Fig. 3. Symbiont cells in B. europaea polyps sampled along the Panarea pH gradient.

a–c Histological transverse sections of representative polyps in Sites 1-3 (x 4 magnification). d–f Symbiont cells within the endoderm of the mesentery highlighted by x40 magnification. z: zooxanthellae; ec: ectoderm; m: mesoglea; en: endoderm. g Symbiont cell density and h chlorophyll-a (chl-a) concentration normalized over cell count or i polyp area. The boxes indicate the 25^th and 75^th percentiles and the line within the boxes mark the medians. Whisker length is equal to 1.5 × interquartile range (IQR). Circles represent outliers. Different letters indicate statistical differences (p < 0.05; number of corals = 4 per Site).

Fig. 4. δ¹³C, δ¹⁵N, C/N ratios, and proportion of carbon in the host coming from the symbionts in B. europaea tissue from Sites 1 (control), 2 (intermediate pH) and 3 (low pH).

The proportion of carbon in the host supplied by the symbionts was calculated using the formula: ${\delta }^{13}{\mathrm{C}}_{\mathrm{tissue}}=\left({\delta }^{13}{\mathrm{C}}_{\mathrm{symbiont}}\right)\mathrm{x}+\left(1-\mathrm{x}\right)\left({\delta }^{13}{\mathrm{C}}_{\mathrm{zooplankton}/\mathrm{POC}}\right)$. We assume δ¹³C_{zooplankton/POC} = −22‰. The boxes indicate the 25^th and 75^th percentiles and the line within the boxes mark the medians. Whisker length is equal to 1.5 × interquartile range (IQR). Different letters indicate statistical differences (p < 0.05) between Sites (number of corals = 4 per Site).

Fig. 5. Philozoon balanophyllum phylogeny.

Philozoon balanophyllum halpotypes in B. europaea specimens from Sites 1-3 along the Panarea pH gradient and from around the Tyrrhenian and Adriatic Seas. Haplotypes of Philozoon actinarum, the symbiont of the sea anemone Anemonia viridis, common to the Mediterranean, are provided as the outgroup. (Photograph by Francesco Sesso).

Fig. 6. Conceptual scheme summarizing the effects of life-long physiological acclimatization to low pH/high pCO₂ conditions in B. europaea at the Panarea CO₂ vent.

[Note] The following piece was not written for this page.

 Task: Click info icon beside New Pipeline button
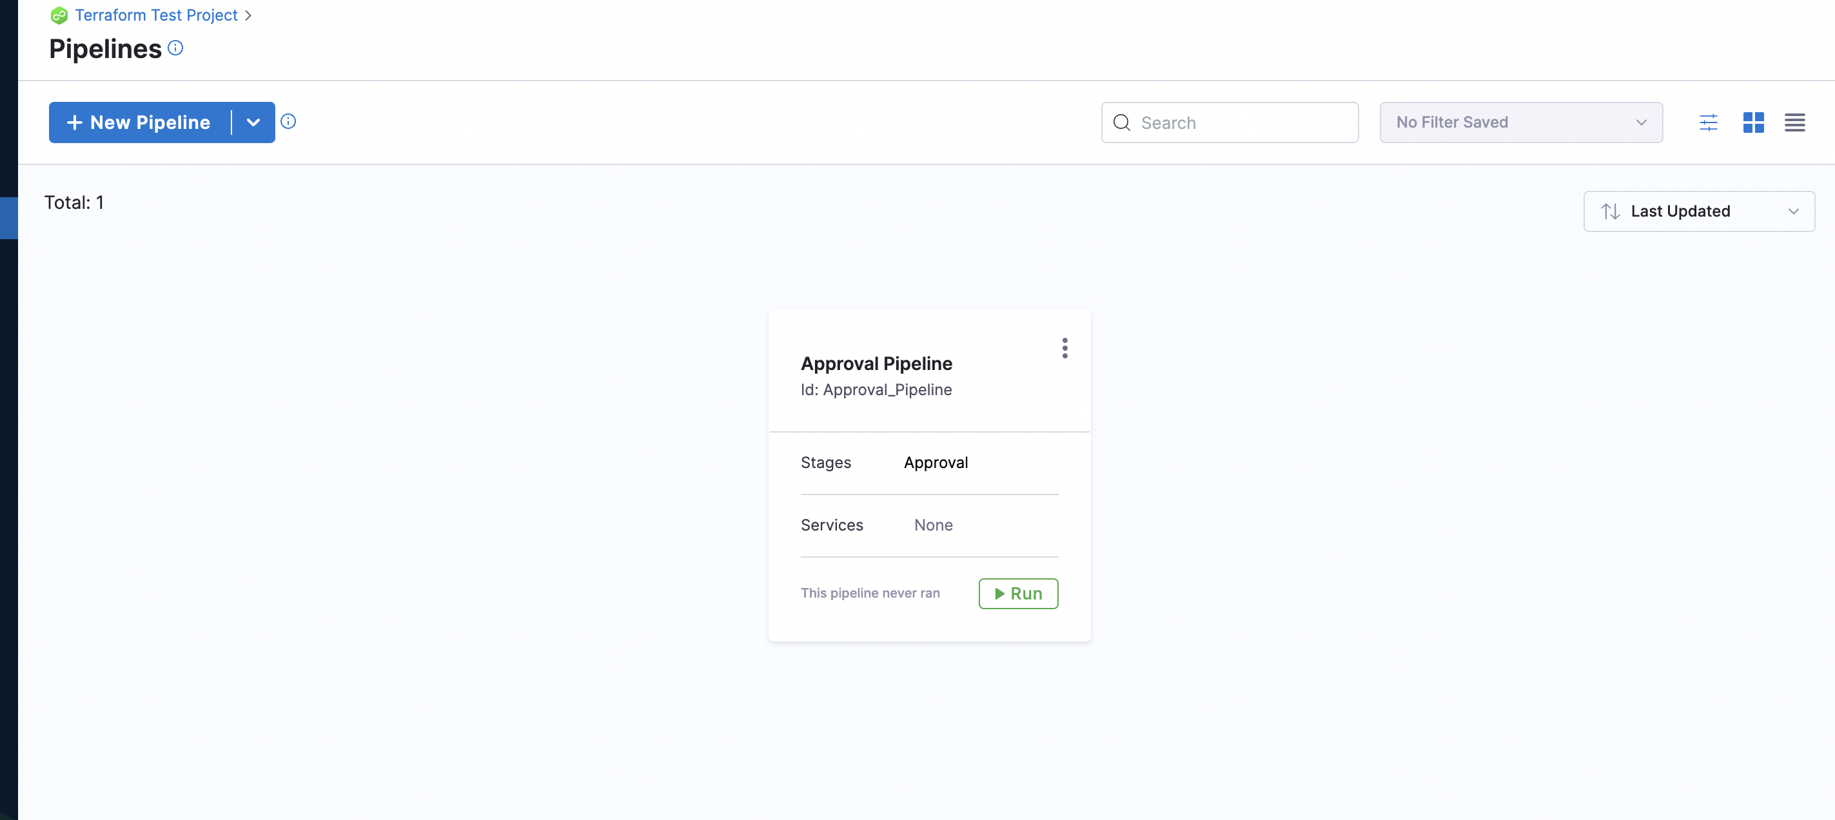[x=288, y=121]
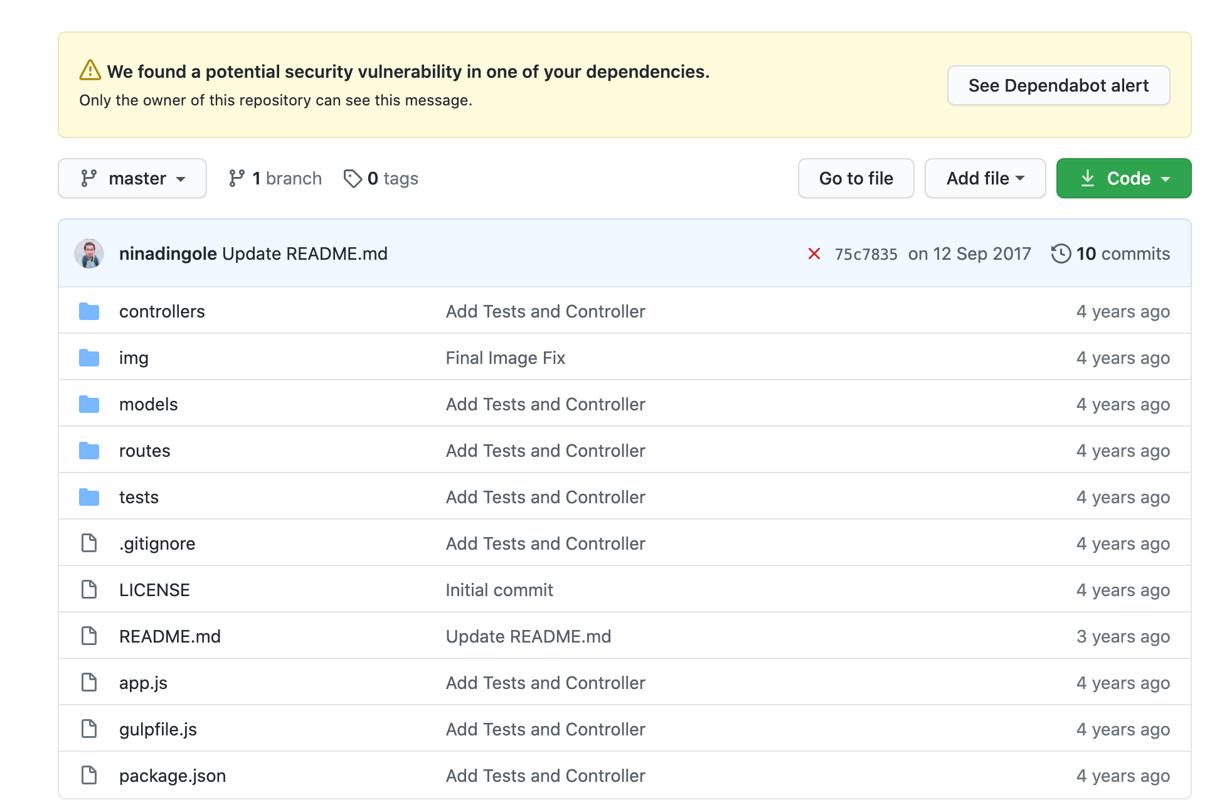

Under low pH conditions, coral population density decreases, net calcification is depressed, while linear extension rate is maintained constant, allowing the coral to reach critical size at sexual maturity and reproduce. Moreover, an overall rearrangement of the coral holobiont is documented by: (i) an increase in symbiont cell density, triggered by thickening of the coral tissue and the establishment of novel dinoflagellate haplotypes possibly better adapted to lower pH conditions, and (ii) an increase, within the coral tissue/mucus in microbial communities capable of dinitrogen fixation as well as N storage and mobilization. Variations displayed by corals living at average pH 7.6 compared to corals at average pH 8.0 are shown with grey symbols and are listed in the following order: skeleton (from micro to macro), symbionts (from micro to macro), trophic strategy, reproduction, tissue/mucus microbial community. Darker and lighter shades of green in the coral sketches represent higher and lower symbiont cell density. The color scale bar highlighting the seawater pH change across the gradient does not match the color scale of pH test strips. Image was assembled using Adobe Photoshop CC (19.1.6).